Swap "divider line" for "separator line" in the rows below, leaving everything else as it is, and write them out again without the pictures.

[Raw records]
==*==

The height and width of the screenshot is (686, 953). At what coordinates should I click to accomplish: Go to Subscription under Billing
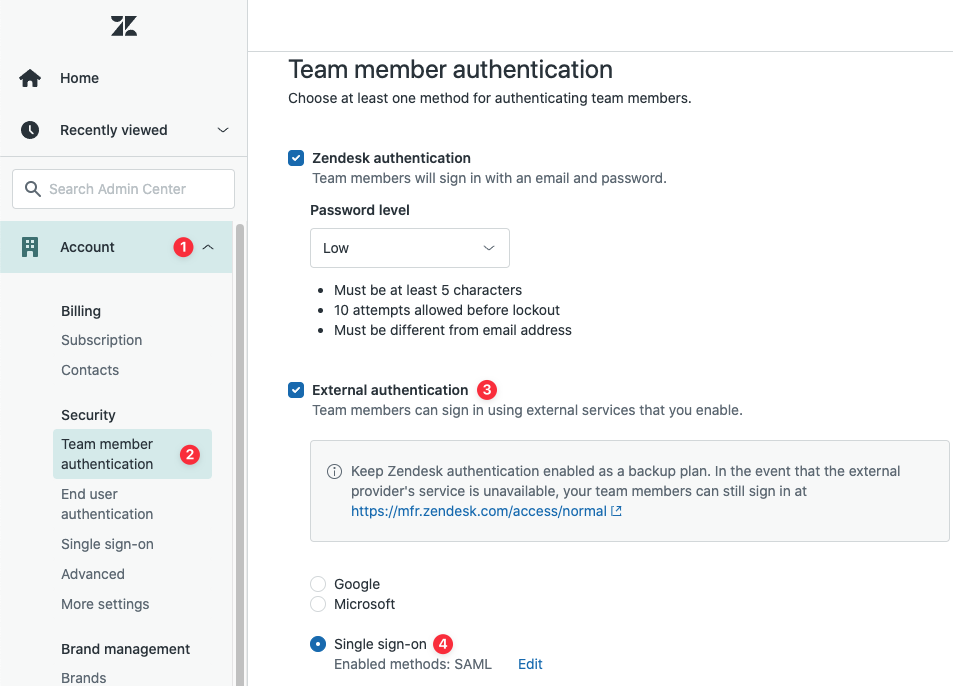(101, 340)
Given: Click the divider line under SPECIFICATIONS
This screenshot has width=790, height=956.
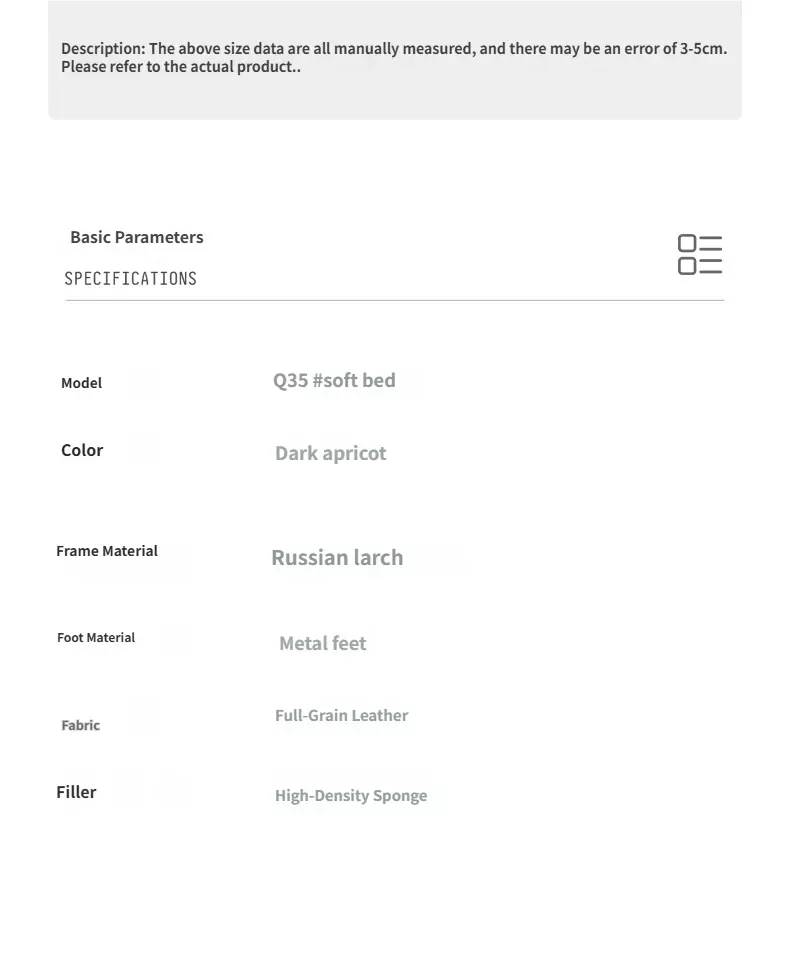Looking at the screenshot, I should coord(395,300).
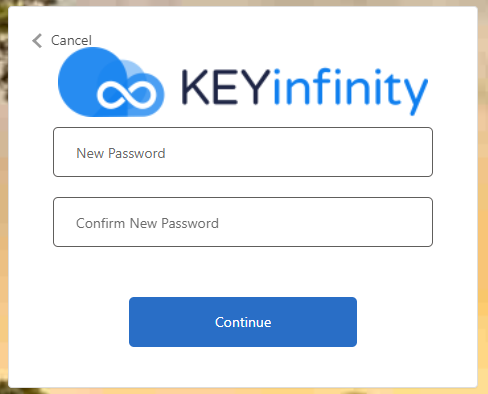The height and width of the screenshot is (394, 488).
Task: Click the "New Password" placeholder text
Action: pyautogui.click(x=121, y=153)
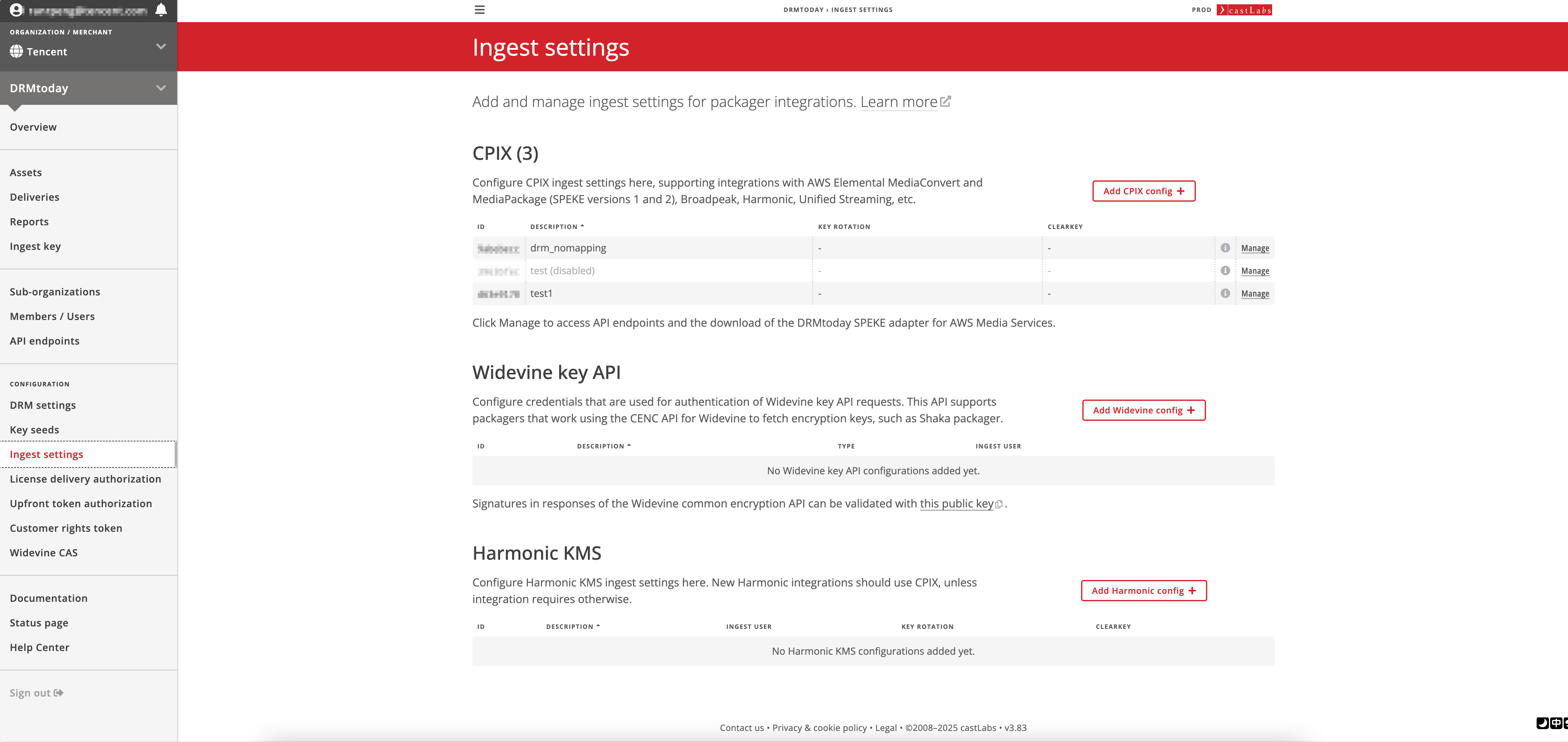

==*==

ANSWER TO THE EXERCISE →
The height and width of the screenshot is (686, 953). At what coordinates should I click to accomplish: Go to Subscription under Billing
(101, 340)
Given: Click the separator line under SPECIFICATIONS
This screenshot has width=790, height=956.
Looking at the screenshot, I should coord(395,300).
The height and width of the screenshot is (394, 488).
Task: Click the "New Password" placeholder text
Action: pyautogui.click(x=121, y=153)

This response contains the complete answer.